When they first started in the 1500s, Anglicans were known as the Church of England, and the headquarters is still in Canterbury, England. (That is why the head of the Anglicans is called the Archbishop of Canterbury.) In America they are called Episcopalians. It is easy to see how one can go from Church of England to Anglicans (think Anglo-Saxons); but how and when did the name "Episcopalians" come into use? For that, we must go back to colonial America and work our way through the American Revolution and into the 1960s.
As England developed the American colonies, many different English Protestants arrived: Anglicans, Baptists, Methodists, Congregationalists, and Quakers. Nevertheless, Anglicanism was the dominant faith in the colonies. By the mid-1700s, Anglicanism was the established faith in 5 ½ colonies: Virginia, North Carolina, Maryland, South Carolina, Georgia, and the southern part of New York.

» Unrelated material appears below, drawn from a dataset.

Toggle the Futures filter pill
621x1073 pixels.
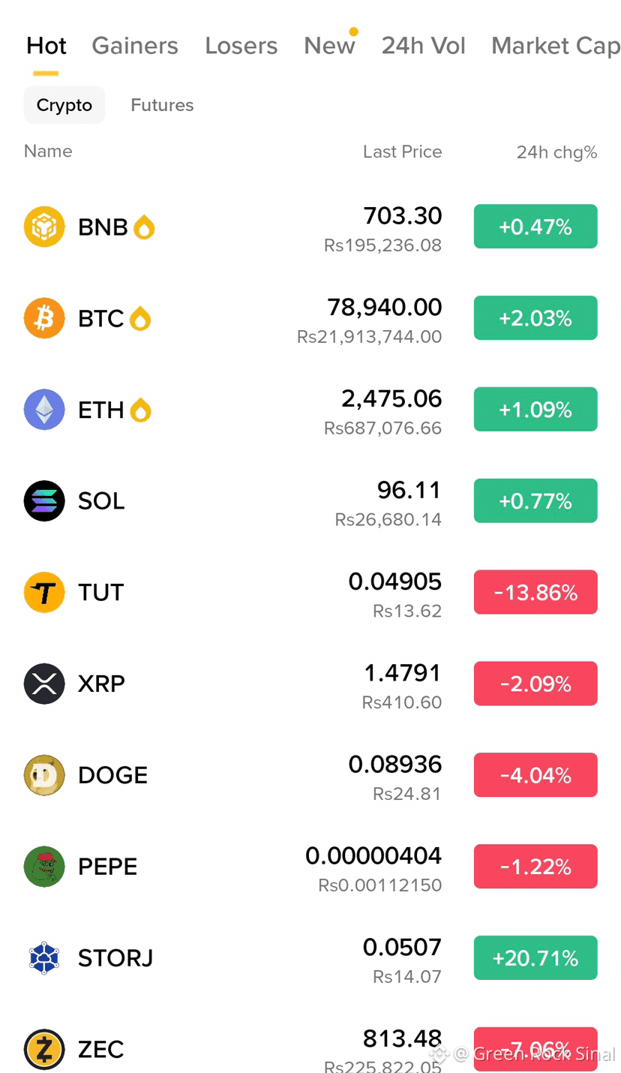pos(162,105)
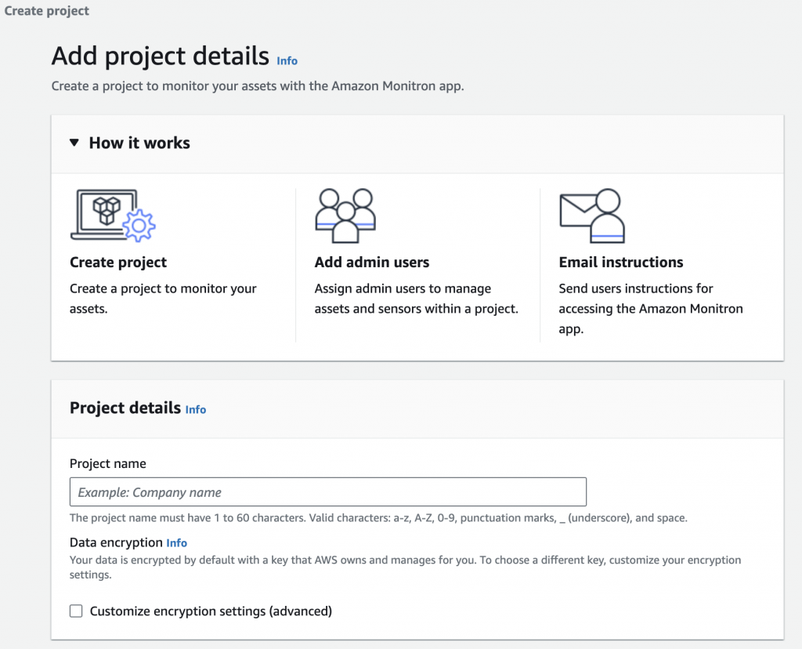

But there was no Anglican bishop in the colonies. Why was that a problem? Because
in the Anglican tradition, only a bishop can ordain a priest. So, if you were a colonist and wanted to become an Anglican priest, you had to travel to England, be ordained under a bishop, and then return to America. Not an easy or cheap task.
For that reason, the colonies constantly suffered from too few Anglican priests. but the Anglican churches in the colonies suffered from a greater problem in the eyes of many colonists, especially in the second half of the 1700s: it was connected to England.
In 1775, Paul Revere took his famous ride and the first battle between the colonists and the British occurred at Concord, Massachusetts. The American Revolution began, and people chose sides. And guess who was stuck in the middle? Right, the Anglican churches. Why? The head of these churches is none other than the King of England, the very king who is now your enemy!
Nevertheless, the Anglican churches did not die out because many members were loyal to their local churches, regardless of the leader in England. After America won its freedom, these churches decided that perhaps a name change was in order. Therefore, at a meeting of 3 clergy and 24 lay delegates on November 9, 1780 in Chestertown, Maryland, the decision was made that "the Church formerly known in the Province as the Church of England should now be called the Protestant Episcopal Church."
Why Episcopal you may ask? Because the denomination used bishops, and "Episcopal" is from the Greek (overseer) and Latin (bishop). (Catholics, Orthodox, and Methodists also use bishops, though their names are not based on their church structure.) Why Protestant? Because the Catholic Church used bishops and they wanted to distance themselves from the Catholics. Finally, in 1967, the General Convention decided to delete the word "Protestant" from their title.
And that is how the Episcopal Church gets its name. One further note: not all Episcopal and Anglican churches are part of the 77 million "Anglican communion" linked to Canterbury. Over time, some members have grown dissatisfied with the larger Anglican community and have separated and formed smaller Anglican denominations.